Furthermore, with the evolution of web-based technologies and technology-based instruction, online education has partially become an integral part of higher education teaching (Sonmez & Koc, 2018; Law, Ng, Goh, Tay, & Sek, 2012; O’Malley & McCraw, 1999) Specifically, prior research has shown students’ perceptions on online learning had significant advantages such as saving them more time, helping them to plan their schedules better and enabling them to take more courses (O’Malley & McCraw. 1999). Similarly, Sonmez and Koc (2018) investigated pre–service teachers’ lived experiences in taking courses through the Moodle learning management system (LMS). Most of the participants in the study indicated that Moodle was user–friendly, beneficial, and enhanced interaction with both instructor and course content. However, some participants in Sonmez and Koc study argued that Moodle could not provide face–to–face interaction like in the classrooms and thus it was not suitable for certain math and non–math courses requiring such interaction. Using the existing literature and data collected from PSTs enrolled in an online and face to face mathematics content course, this chapter explores the following research questions:

  • 1.

    What are PSTs’ perceptions of U-PACE mathematics content course designed to develop their mathematics content knowledge for teaching?

  • 2.

    How do PSTs learning experiences in the U-PACE course compare with a traditional face to face course?

There are two goals in this chapter. First, the chapter makes visible the design of the course through the eyes of the students who completed the course. The chapter describes the PSTs’ experiences, perceptions, affordances and constraints for developing the content knowledge as well as the standards for mathematical practices through the U-Pace instructional approach. Second, the chapter compares PSTs’ learning experiences in the U-Pace online mathematics content course versus face to face course. Furthermore, this chapter builds on prior studies that have focused on the effect of U-Pace instruction on undergraduate students’ learning. (Fleming, Barth, Weber, Pedrick, Kienzler & Reddy, 2018; Fleming, Stoiber, Pfeiffer, Kienzler, Fleming, Pedrick, . . . Reddy (2016). The chapter concludes by discussing implications of the design on teacher preparation.

Key Terms in this Chapter

Online Learning: Refers to any form of learning that requires a network for delivery, interaction, or facilitation of the course.

Perceptions: Refer to a way of regarding, understanding, or interpreting something; a mental impression.

Mathematics Content Courses: Required course work for preservice teachers seeking teaching licensure for K-8 th grade classrooms in the U.S.

Face-to-Face Courses: A traditional higher education course that occurs with the learner and the instructor physically located in the same place at the same time.

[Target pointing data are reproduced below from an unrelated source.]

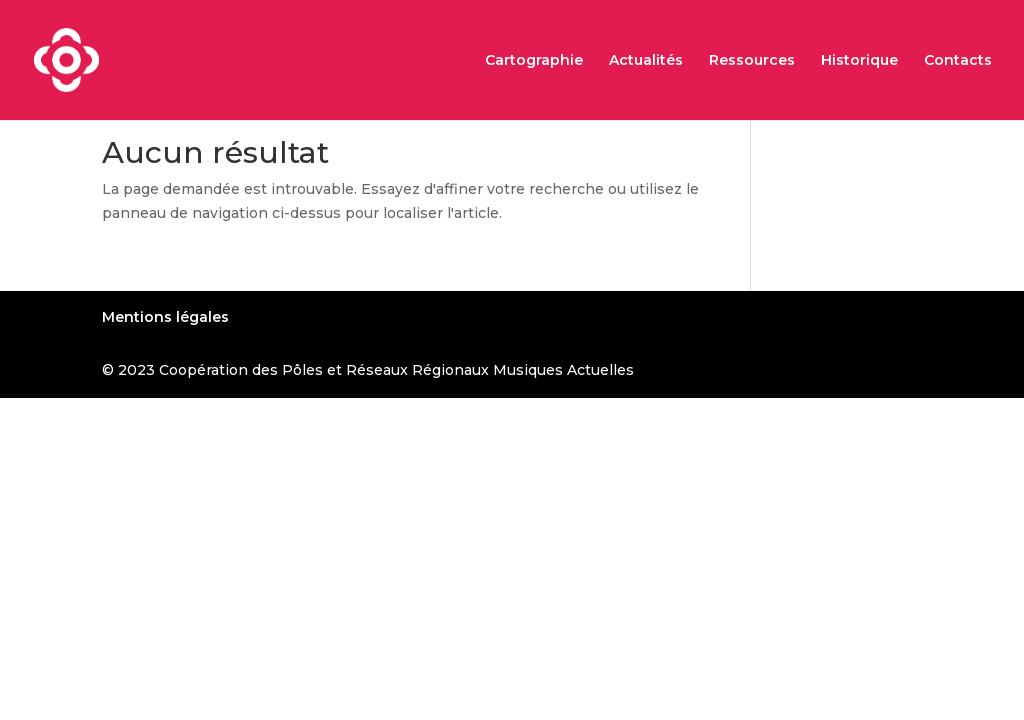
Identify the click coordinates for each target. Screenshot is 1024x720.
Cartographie (534, 61)
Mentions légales (165, 317)
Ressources (752, 61)
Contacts (958, 61)
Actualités (646, 61)
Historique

U-Pace: Is a technology enabled instructional approach developed at the University of Wisconsin-Milwaukee ( ) that combines self-paced, Mastery-based Learning with instructor-initiated Amplified Assistance in an online learning environment.

Preservice Teachers: Refer to student teachers who are enrolled in an initial educator preparation program and working toward teacher certification.

Amplified Assistance: The proactive instructor support conveyed to students privately through email each week and is designed to guide learners and provide feedback as they master content.